I’ve had this book on my shelf for some two years, but hesitated reading it because well, from some reviews it just sounded too gimicky. It was- and it wasn’t. Very clever the wordplay, plenty of charm and humor throughout and yet how sobering the underlying message. The premise starts out with something rather ridiculous- there’s a small self-governing island where everybody loves language and letter-writing. It was founded by the man who created the famous pangram (a sentence using all the letters of the alphabet) the quick brown fox jumps over the lazy dog. He’s so revered there’s a statue to him with the sentence below in tiles. One day a tile falls off: the letter Z.
Ella Minnow Pea has been reviewed all over the book blogs. Below is just a sampling:
7 Responses
What a strange plot that is. Can't say I've ever run into anything remotely like it, so I'll see if my library has it…but they probably won't because libraries seem to have a pretty high turnover rate these days unless the book is by some famous author or became a bestseller when published. Well, we'll see.
Well, I'm shocked…my library system DID have it, and I've even found that five other people are ahead of me waiting on it. Nice surprise.
It was pretty popular when it first came out- I felt like I was the only one who hadn't read it yet! Will look for your take on it- the wordplay is fun and the degradation of people's lives alarming, if you can just get past the rather ludicrous premise.
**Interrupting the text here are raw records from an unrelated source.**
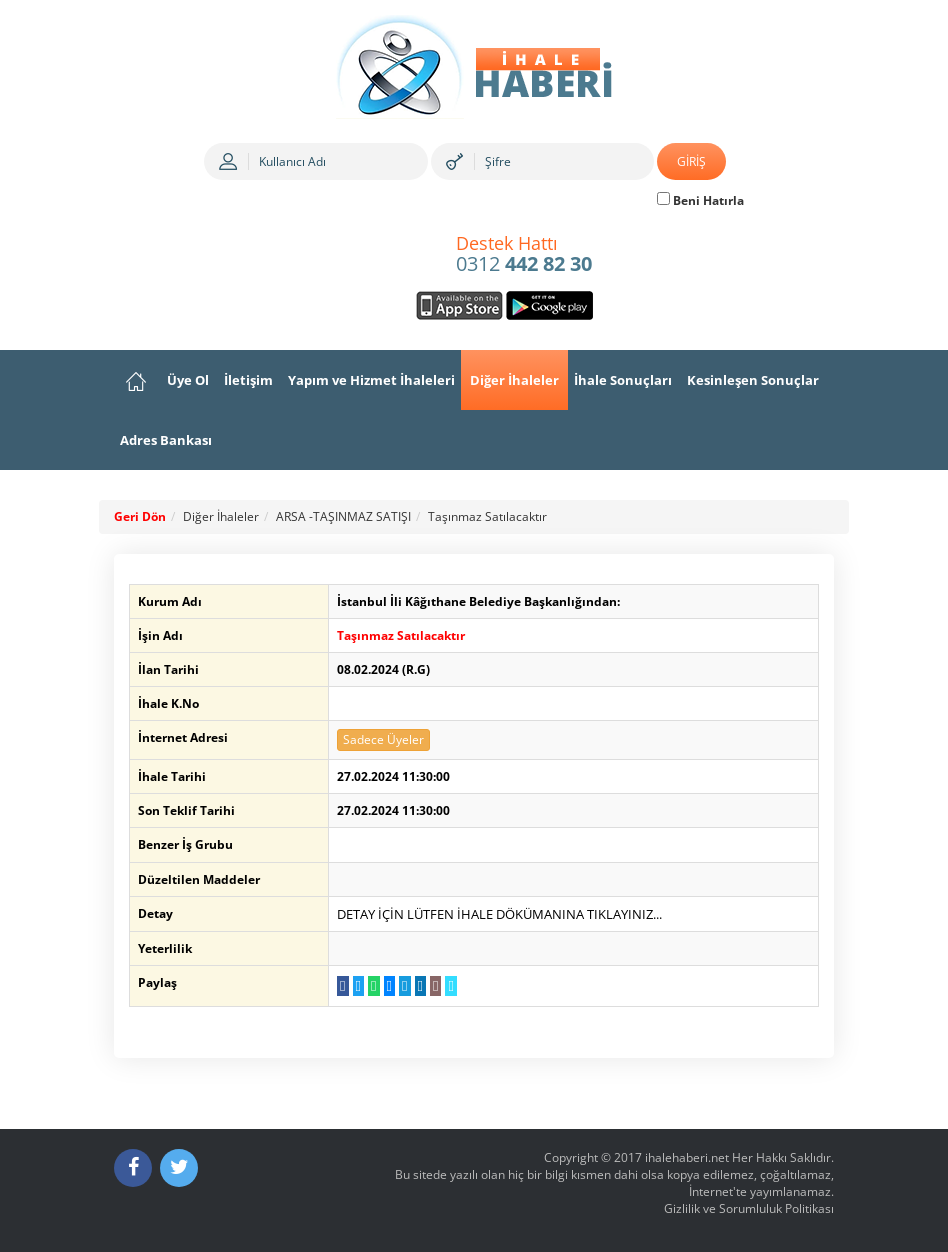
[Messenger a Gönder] (389, 986)
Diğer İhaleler (514, 380)
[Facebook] (133, 1168)
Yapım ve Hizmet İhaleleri (371, 380)
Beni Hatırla (700, 200)
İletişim (248, 380)
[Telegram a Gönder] (404, 986)
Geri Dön (140, 516)
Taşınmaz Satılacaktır (487, 516)
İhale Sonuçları (623, 380)
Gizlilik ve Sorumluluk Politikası (749, 1208)
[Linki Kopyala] (450, 986)
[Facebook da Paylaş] (342, 986)
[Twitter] (179, 1168)
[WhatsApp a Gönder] (373, 986)
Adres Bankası (166, 440)
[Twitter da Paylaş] (358, 986)
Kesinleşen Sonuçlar (753, 380)
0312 (524, 255)
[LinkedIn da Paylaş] (420, 986)
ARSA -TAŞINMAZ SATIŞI (343, 516)
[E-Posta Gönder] (435, 986)
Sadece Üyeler (383, 739)
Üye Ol (188, 380)
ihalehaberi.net (687, 1157)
I really love this book! There's something about it that just makes me smile every time I read it. 🙂
Interesting! I'm not sure it would work for me, I don't like unusual spellings or things written phonetically (I have dyslexia, my brain can't wrap around phonic spelling). But the plot sounds good though!–Thistle
It was pretty fun, wasn't it?
The beginning you might enjoy- as it was mostly wordplay with lots of unusual words- but the ending was a bit of a struggle. I had to focus a lot on the last handful of chapters, but I did like it still. I found it quite unique and it had a lot of messages undercurrent about government control and how much people were able to justify and/or follow the ridiculous edicts.